?? kmeans.m
字號:
function [idx, C, sumD, D] = kmeans(X, k, varargin)
%KMEANS K-means clustering.
% IDX = KMEANS(X, K) partitions the points in the N-by-P data matrix
% X into K clusters. This partition minimizes the sum, over all
% clusters, of the within-cluster sums of point-to-cluster-centroid
% distances. Rows of X correspond to points, columns correspond to
% variables. KMEANS returns an N-by-1 vector IDX containing the
% cluster indices of each point. By default, KMEANS uses squared
% Euclidean distances.
%
% KMEANS treats NaNs as missing data, and ignores any rows of X that
% contain NaNs.
%
% [IDX, C] = KMEANS(X, K) returns the K cluster centroid locations in
% the K-by-P matrix C.
%
% [IDX, C, SUMD] = KMEANS(X, K) returns the within-cluster sums of
% point-to-centroid distances in the 1-by-K vector sumD.
%
% [IDX, C, SUMD, D] = KMEANS(X, K) returns distances from each point
% to every centroid in the N-by-K matrix D.
%
% [ ... ] = KMEANS(..., 'PARAM1',val1, 'PARAM2',val2, ...) specifies
% optional parameter name/value pairs to control the iterative algorithm
% used by KMEANS. Parameters are:
%
% 'Distance' - Distance measure, in P-dimensional space, that KMEANS
% should minimize with respect to. Choices are:
% 'sqEuclidean' - Squared Euclidean distance (the default)
% 'cityblock' - Sum of absolute differences, a.k.a. L1 distance
% 'cosine' - One minus the cosine of the included angle
% between points (treated as vectors)
% 'correlation' - One minus the sample correlation between points
% (treated as sequences of values)
% 'Hamming' - Percentage of bits that differ (only suitable
% for binary data)
%
% 'Start' - Method used to choose initial cluster centroid positions,
% sometimes known as "seeds". Choices are:
% 'sample' - Select K observations from X at random (the default)

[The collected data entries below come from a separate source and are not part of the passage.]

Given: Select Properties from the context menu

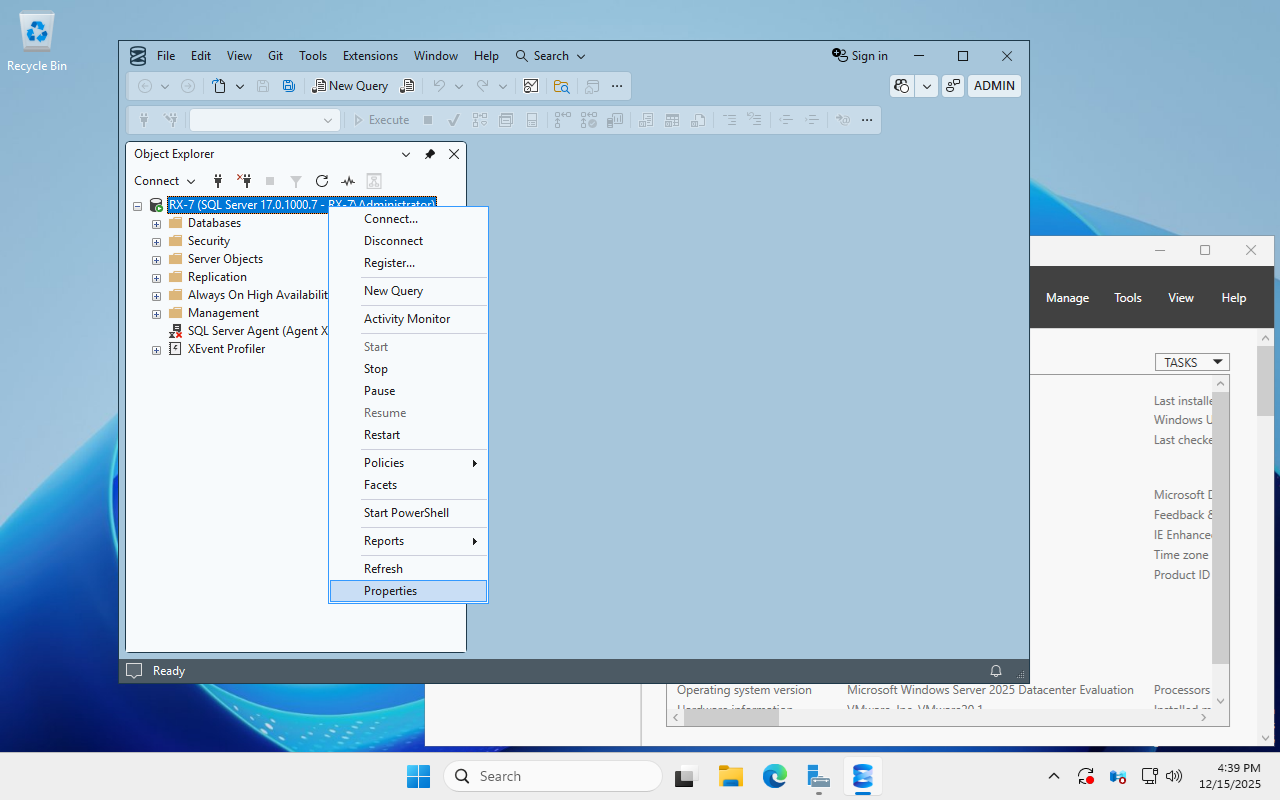Looking at the screenshot, I should click(390, 591).
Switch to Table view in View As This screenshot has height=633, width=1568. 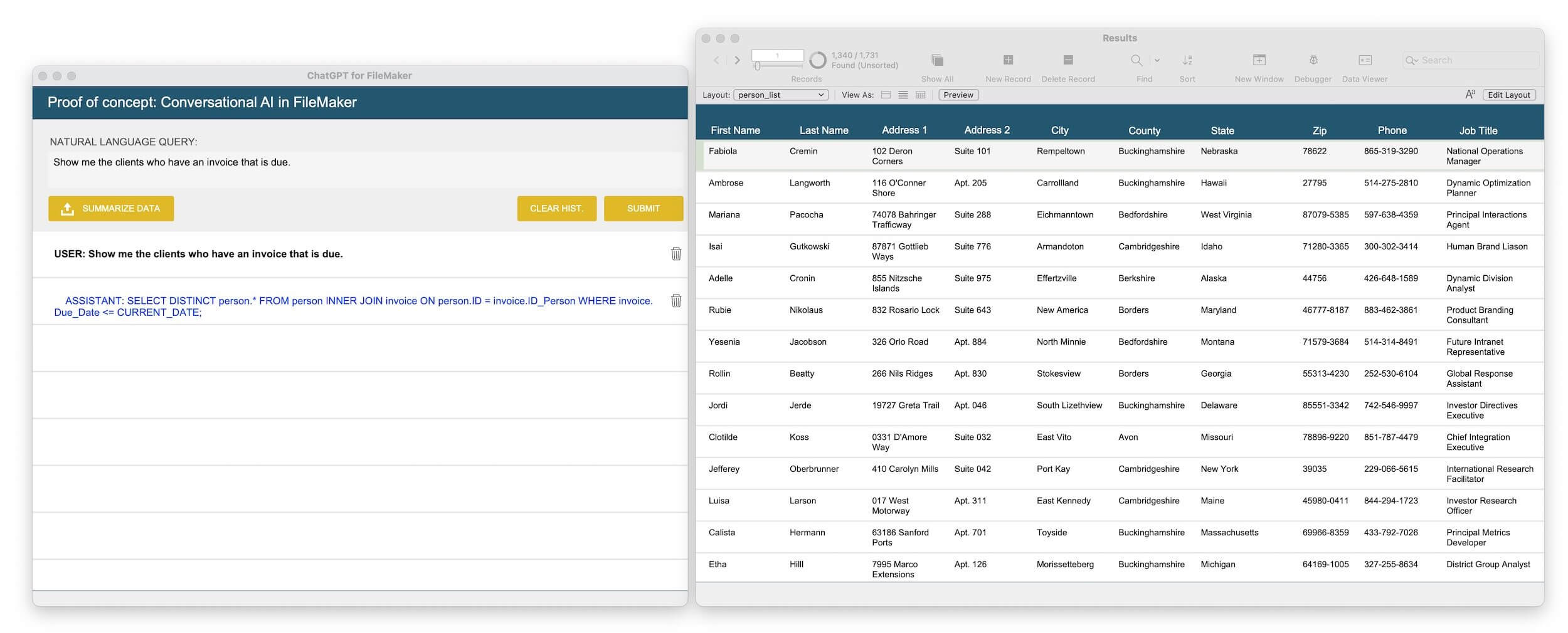(920, 95)
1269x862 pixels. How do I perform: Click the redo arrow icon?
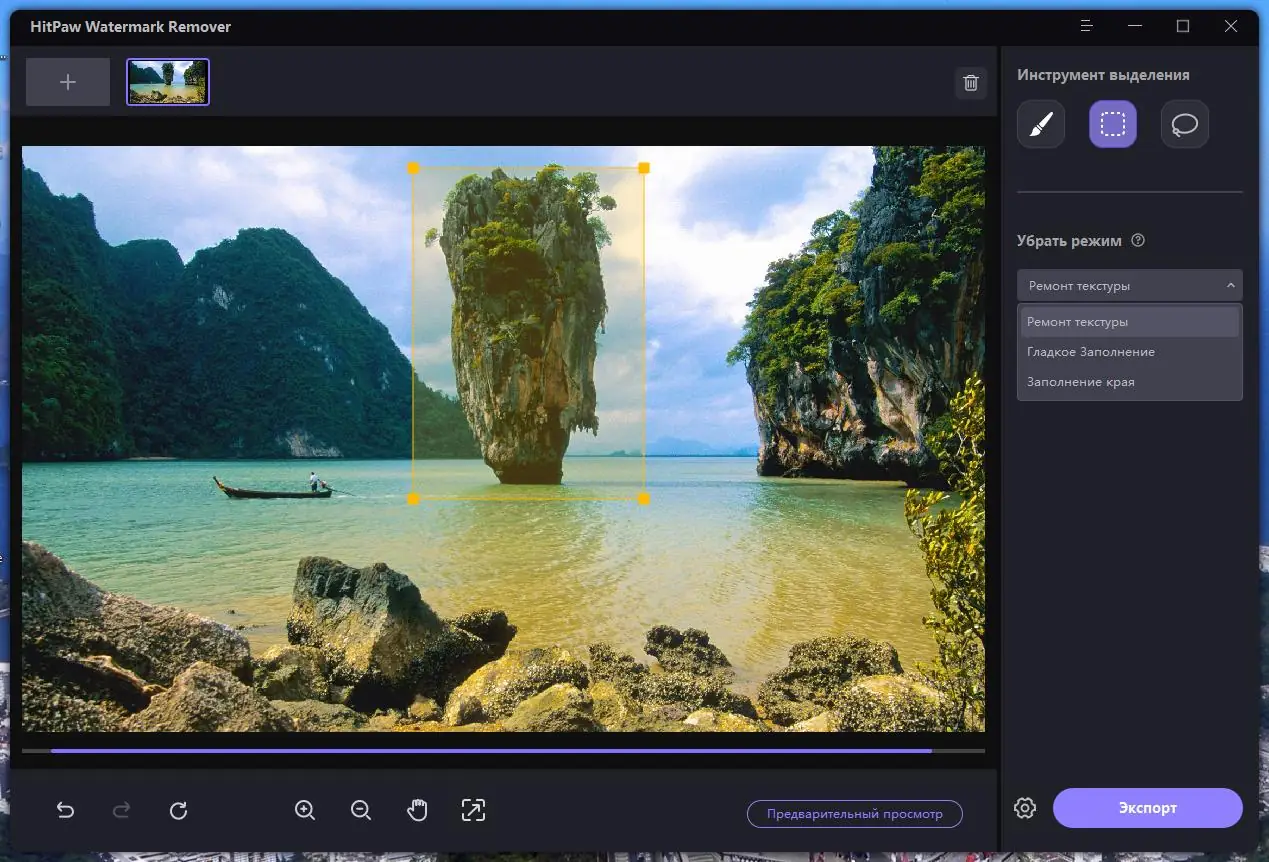tap(122, 811)
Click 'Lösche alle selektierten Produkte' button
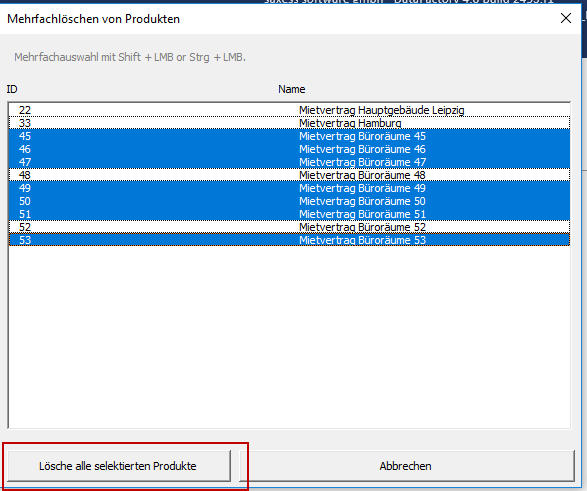 tap(119, 466)
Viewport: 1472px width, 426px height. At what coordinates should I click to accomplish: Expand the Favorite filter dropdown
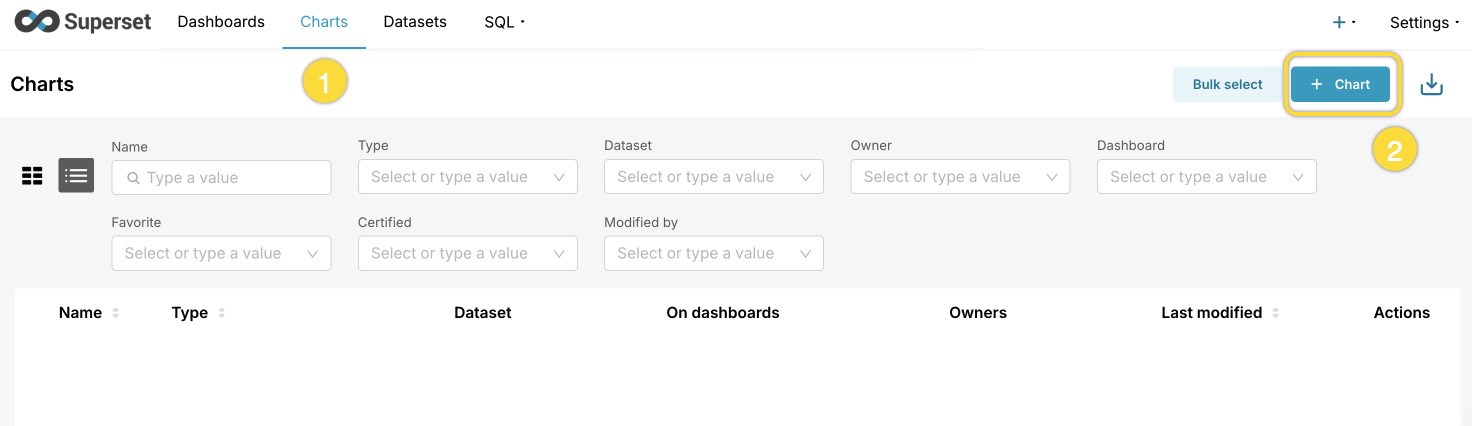point(221,254)
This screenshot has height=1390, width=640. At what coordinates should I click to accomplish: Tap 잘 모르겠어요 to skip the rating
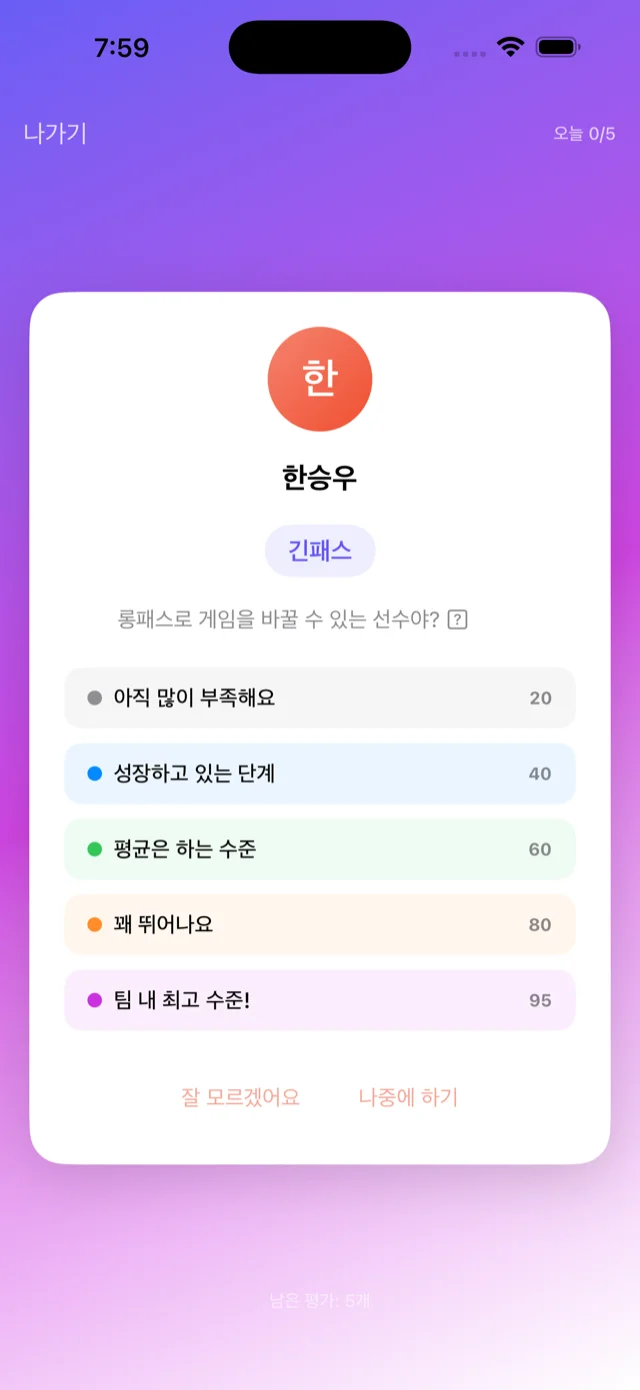243,1097
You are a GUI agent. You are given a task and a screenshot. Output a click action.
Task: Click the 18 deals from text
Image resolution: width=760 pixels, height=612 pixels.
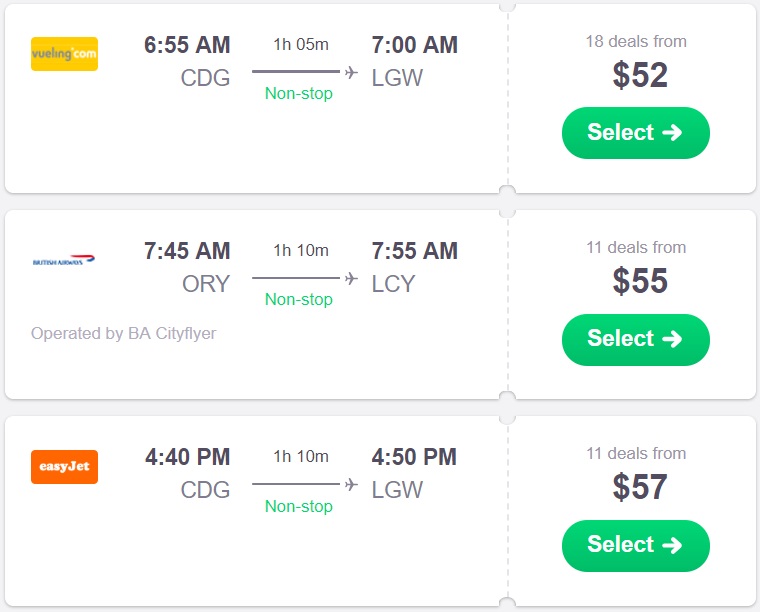(636, 42)
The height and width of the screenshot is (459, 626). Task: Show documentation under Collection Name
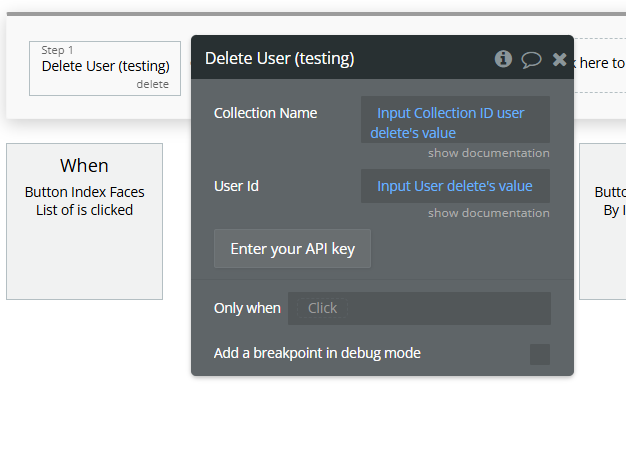[x=488, y=153]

% 'uniform' - Select K points uniformly at random from the range
% of X. Not valid for Hamming distance.
% 'cluster' - Perform preliminary clustering phase on random 10%
% subsample of X. This preliminary phase is itself
% initialized using 'sample'.
% matrix - A K-by-P matrix of starting locations. In this case,
% you can pass in [] for K, and KMEANS infers K from
% the first dimension of the matrix. You can also
% supply a 3D array, implying a value for 'Replicates'
% from the array's third dimension.
%
% 'Replicates' - Number of times to repeat the clustering, each with a
% new set of initial centroids. A positive integer, default is 1.
%
% 'EmptyAction' - Action to take if a cluster loses all of its member
% observations. Choices are:
% 'error' - Treat an empty cluster as an error (the default)
% 'drop' - Remove any clusters that become empty, and set
% the corresponding values in C and D to NaN.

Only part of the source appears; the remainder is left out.